▶ _STATED PROBLEM 1_
In the passage below on the UNC faculty council resolution, why does the author reject the objection that the resolution focused only on Jews?
▶ _STATED PROBLEM 2_
Print the stretch of the UNC faculty council passage below from "The faculty council resolution" through "origin, or ancestry.".

▶ _PASSAGE PROVIDED_
----
The University of North Carolina at Chapel Hill Faculty Council has a history of issuing resolutions in support of a safe and inclusive campus and specific communities. Since 2013, it has passed at least eight such resolutions. These include, for example, resolutions in support of transgender individuals; people of color; Black individuals; and Asian, Asian-American, and Pacific Islanders.
But on Jan. 19, 2024, the faculty council declined to support a resolution condemning unchallenged antisemitic statements made at a UNC-sponsored program that celebrated the Hamas invasion of Israel on Oct. 7 as a “beautiful day.”
On that October day, several thousand Hamas terrorists broke a cease fire, murdered approximately 1,200 people, raped and sexually assaulted women and girls, and took more than 200 people hostage, including babies, children, the injured, and older adults. Not since the Holocaust were more Jews killed in a single day. We know what happened on Oct. 7 in part because the Hamas terrorists themselves documented and posted videos online of their actions and their celebrations of them.
The faculty council resolution had three provisions, all of which should have been non-controversial. First, the resolution strongly condemned the antisemitic statements made at the event. Second, the resolution recognized that freedom of speech and expression are foundational principles of UNC, alongside creating a safe atmosphere free of violence, harassment, and discrimination. And third, the resolution strongly condemned speech that incites or celebrates violence against any people based on religious beliefs, national origin, or ancestry.
Opposition to the resolution took several forms. Some said the resolution required them to take sides in the Israeli-Palestinian conflict or suppress free speech, even though it expressly supported free speech and did not take a position on that conflict. Others suggested that condemning one instance of antisemitism on campus would require the council to condemn all such instances. Indeed, the council, representing the best of faculty leadership at UNC, should do so, as such resolve would show moral clarity and consistency with its support of other groups. Others were concerned that the resolution focused only on Jews. While celebration of violence against any group should, of course, be condemned, the event in question celebrated only violence against Jews. And, the resolution’s third provision—by its terms—included all people.
----
▶ _SUPPLIED DATA_

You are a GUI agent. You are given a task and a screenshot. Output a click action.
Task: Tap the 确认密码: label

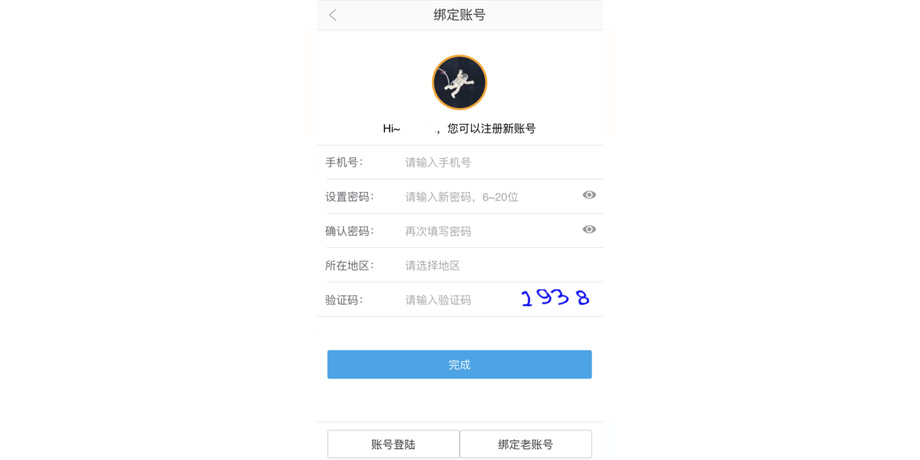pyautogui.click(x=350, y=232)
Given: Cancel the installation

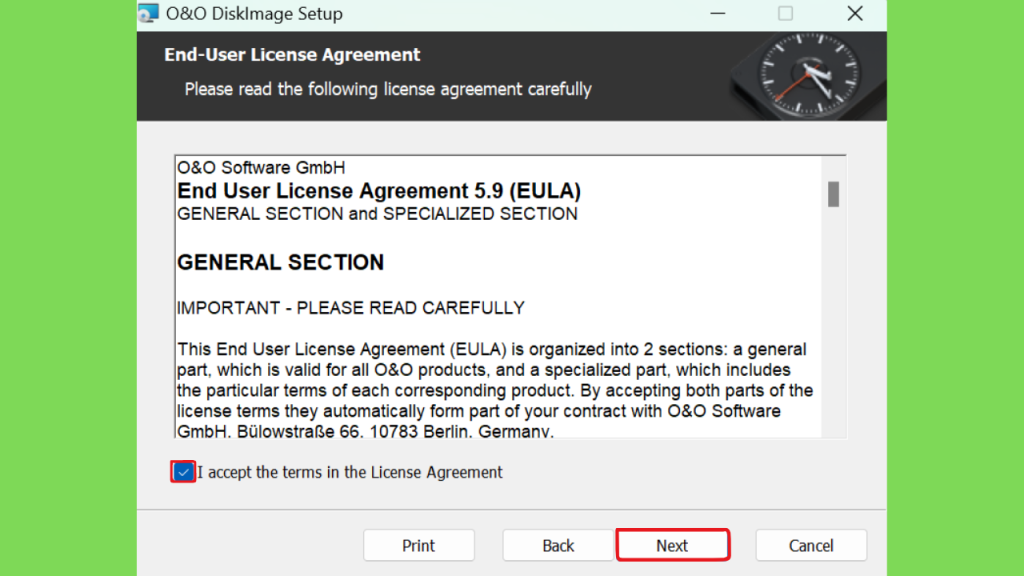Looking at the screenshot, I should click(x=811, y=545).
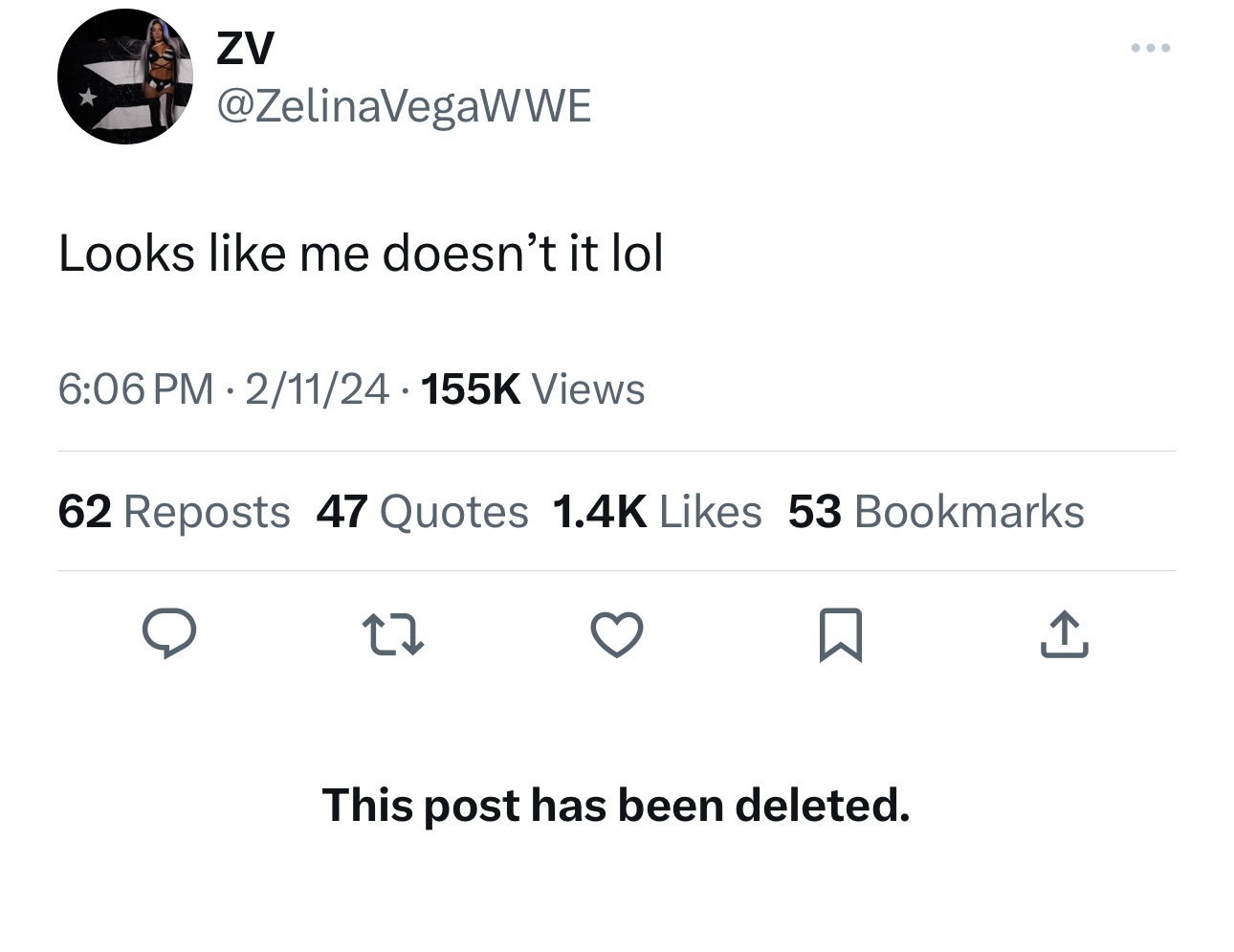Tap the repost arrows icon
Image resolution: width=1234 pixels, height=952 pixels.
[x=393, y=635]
----
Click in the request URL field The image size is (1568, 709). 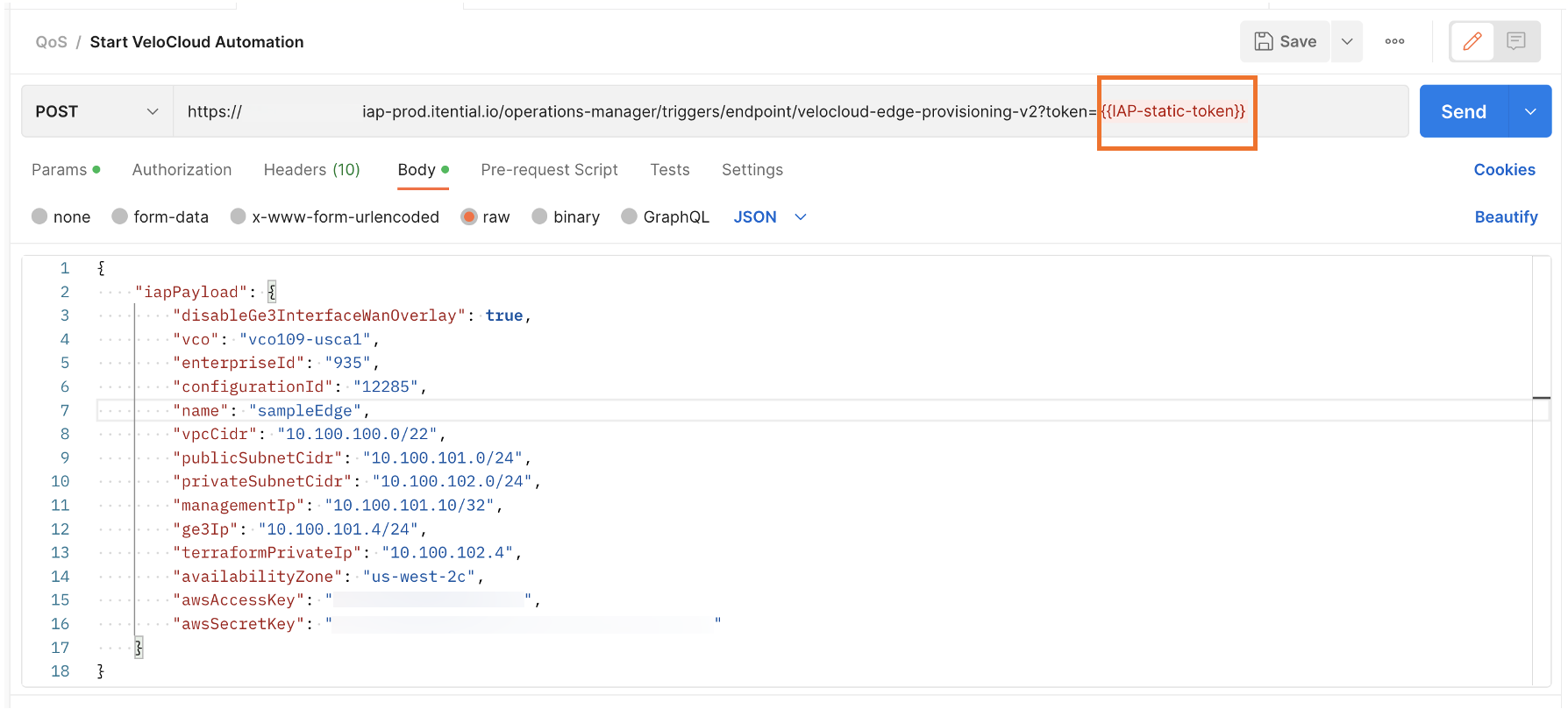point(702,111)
----
▶ _FINAL RESULT 1_
The author says the event in question celebrated only violence against Jews, so the resolution's focus matched the event. The author also notes that the resolution's third provision, by its own terms, covered all people.

▶ _FINAL RESULT 2_
The faculty council resolution had three provisions, all of which should have been non-controversial. First, the resolution strongly condemned the antisemitic statements made at the event. Second, the resolution recognized that freedom of speech and expression are foundational principles of UNC, alongside creating a safe atmosphere free of violence, harassment, and discrimination. And third, the resolution strongly condemned speech that incites or celebrates violence against any people based on religious beliefs, national origin, or ancestry.